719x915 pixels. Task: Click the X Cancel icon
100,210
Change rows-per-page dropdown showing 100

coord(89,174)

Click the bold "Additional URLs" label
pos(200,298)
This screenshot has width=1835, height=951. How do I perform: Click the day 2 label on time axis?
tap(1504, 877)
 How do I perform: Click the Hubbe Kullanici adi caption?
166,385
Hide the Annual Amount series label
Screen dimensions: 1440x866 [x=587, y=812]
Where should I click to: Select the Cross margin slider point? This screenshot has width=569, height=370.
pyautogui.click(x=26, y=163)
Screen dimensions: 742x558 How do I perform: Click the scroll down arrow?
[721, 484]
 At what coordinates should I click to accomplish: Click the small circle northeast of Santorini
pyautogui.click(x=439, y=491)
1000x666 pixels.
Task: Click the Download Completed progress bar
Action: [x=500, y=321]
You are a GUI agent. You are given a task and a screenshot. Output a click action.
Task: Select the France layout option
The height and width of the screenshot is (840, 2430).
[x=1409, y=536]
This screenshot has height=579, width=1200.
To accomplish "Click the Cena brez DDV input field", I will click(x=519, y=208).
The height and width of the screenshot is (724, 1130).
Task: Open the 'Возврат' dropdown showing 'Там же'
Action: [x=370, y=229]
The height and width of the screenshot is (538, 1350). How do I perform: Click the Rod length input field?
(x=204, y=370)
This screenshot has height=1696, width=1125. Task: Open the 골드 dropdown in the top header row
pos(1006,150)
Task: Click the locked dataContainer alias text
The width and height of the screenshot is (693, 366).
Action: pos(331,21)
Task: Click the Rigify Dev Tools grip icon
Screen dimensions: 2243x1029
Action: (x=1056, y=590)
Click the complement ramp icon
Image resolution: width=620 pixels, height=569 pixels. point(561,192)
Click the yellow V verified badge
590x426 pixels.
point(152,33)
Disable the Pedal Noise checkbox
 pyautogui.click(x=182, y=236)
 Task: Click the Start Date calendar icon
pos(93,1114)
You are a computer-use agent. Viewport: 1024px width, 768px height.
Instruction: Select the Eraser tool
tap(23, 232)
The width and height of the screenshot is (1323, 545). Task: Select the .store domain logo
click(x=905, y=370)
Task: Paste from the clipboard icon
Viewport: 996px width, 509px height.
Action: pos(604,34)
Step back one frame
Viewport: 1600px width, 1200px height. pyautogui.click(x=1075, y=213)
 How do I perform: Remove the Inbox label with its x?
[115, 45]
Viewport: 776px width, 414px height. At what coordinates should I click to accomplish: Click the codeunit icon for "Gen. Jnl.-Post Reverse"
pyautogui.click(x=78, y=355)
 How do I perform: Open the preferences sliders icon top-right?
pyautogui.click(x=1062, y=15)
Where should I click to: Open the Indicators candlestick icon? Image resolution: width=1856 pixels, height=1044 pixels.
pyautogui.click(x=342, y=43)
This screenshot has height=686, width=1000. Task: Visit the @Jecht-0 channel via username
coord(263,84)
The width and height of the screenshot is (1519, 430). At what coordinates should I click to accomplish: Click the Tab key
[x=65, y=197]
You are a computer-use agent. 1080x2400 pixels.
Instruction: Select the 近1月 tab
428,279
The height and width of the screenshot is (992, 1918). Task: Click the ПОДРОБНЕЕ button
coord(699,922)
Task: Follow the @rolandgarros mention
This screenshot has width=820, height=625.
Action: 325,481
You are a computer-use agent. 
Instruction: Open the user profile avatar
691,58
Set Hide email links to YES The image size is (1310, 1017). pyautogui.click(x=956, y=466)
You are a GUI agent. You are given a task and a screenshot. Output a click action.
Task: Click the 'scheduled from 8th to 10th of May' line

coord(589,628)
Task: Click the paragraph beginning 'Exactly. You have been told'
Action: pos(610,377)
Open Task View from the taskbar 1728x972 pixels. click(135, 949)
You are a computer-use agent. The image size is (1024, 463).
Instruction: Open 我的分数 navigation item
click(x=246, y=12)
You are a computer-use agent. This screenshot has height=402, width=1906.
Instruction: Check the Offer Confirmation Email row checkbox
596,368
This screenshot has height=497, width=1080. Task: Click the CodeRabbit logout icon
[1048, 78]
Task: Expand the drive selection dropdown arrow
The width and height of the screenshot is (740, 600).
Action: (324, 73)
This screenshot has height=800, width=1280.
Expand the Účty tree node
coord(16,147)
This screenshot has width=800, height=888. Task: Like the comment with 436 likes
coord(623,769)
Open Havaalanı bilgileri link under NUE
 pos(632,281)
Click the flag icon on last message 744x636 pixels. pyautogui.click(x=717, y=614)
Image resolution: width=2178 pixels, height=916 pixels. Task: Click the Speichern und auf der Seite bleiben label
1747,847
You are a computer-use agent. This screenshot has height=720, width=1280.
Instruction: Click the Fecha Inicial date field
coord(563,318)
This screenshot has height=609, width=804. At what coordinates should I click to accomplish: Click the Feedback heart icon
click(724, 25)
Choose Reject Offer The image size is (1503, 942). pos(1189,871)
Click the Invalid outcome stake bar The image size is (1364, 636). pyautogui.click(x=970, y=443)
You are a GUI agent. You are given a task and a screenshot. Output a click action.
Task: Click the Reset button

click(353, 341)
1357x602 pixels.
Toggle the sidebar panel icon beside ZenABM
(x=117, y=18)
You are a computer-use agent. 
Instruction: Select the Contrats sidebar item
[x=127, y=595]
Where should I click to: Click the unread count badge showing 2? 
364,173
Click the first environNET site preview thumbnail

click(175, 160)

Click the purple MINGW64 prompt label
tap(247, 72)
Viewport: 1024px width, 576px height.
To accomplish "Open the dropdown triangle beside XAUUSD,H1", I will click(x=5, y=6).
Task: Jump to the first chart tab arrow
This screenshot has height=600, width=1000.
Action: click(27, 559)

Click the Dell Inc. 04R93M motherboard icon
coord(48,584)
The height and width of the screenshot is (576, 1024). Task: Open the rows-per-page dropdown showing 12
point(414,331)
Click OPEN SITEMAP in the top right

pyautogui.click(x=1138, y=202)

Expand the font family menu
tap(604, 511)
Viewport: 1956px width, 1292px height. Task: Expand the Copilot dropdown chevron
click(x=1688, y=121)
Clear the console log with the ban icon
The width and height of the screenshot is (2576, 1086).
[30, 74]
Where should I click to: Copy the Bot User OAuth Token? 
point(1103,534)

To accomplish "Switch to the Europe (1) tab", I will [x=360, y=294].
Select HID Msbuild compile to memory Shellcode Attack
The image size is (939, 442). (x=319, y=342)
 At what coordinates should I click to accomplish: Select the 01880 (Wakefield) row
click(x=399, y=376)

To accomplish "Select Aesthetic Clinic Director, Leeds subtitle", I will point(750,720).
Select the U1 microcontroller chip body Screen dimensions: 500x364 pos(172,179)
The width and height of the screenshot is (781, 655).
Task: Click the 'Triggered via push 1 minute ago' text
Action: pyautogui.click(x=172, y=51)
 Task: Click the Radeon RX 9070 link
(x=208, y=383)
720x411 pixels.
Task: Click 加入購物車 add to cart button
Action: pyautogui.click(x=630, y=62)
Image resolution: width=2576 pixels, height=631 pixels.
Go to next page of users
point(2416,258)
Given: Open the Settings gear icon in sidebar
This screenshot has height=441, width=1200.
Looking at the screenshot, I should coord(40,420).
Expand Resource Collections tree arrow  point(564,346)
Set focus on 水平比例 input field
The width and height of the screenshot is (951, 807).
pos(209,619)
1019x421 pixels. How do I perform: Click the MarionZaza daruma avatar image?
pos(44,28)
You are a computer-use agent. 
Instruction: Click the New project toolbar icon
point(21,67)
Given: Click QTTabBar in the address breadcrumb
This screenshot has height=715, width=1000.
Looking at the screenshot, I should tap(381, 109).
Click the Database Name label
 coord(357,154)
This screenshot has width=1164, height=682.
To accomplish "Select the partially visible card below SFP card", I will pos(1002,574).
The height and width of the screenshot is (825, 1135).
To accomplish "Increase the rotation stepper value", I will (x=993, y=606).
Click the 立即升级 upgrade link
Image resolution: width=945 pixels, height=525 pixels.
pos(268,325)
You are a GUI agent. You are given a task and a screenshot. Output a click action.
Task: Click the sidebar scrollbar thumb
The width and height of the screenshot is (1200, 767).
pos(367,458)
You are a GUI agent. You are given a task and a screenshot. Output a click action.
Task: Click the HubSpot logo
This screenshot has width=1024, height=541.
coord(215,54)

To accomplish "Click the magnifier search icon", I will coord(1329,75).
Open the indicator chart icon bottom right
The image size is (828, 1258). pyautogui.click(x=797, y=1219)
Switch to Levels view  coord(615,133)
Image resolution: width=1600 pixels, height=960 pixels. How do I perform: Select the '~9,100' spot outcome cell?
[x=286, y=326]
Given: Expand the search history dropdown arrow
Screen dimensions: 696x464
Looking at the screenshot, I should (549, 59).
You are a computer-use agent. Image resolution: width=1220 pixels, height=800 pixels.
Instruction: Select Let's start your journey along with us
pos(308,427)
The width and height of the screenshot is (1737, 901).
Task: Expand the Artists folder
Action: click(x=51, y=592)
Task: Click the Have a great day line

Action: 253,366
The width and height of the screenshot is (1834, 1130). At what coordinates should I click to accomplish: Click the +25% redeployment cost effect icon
---
• _What is being asked_:
Take the entries above and return only the lines from the one with "This screenshot has height=1696, width=1125." to the one with "You are a computer-use agent. Viewport: 1024px", both included, unchanged.

• _Answer to the problem_:
This screenshot has height=1696, width=1125. Task: Open the 골드 dropdown in the top header row
pos(1006,150)
Task: Click the locked dataContainer alias text
The width and height of the screenshot is (693, 366).
Action: pos(331,21)
Task: Click the Rigify Dev Tools grip icon
Screen dimensions: 2243x1029
Action: (x=1056, y=590)
Click the complement ramp icon
Image resolution: width=620 pixels, height=569 pixels. point(561,192)
Click the yellow V verified badge
590x426 pixels.
point(152,33)
Disable the Pedal Noise checkbox
 pyautogui.click(x=182, y=236)
 Task: Click the Start Date calendar icon
pos(93,1114)
You are a computer-use agent. Viewport: 1024px width, 768px height.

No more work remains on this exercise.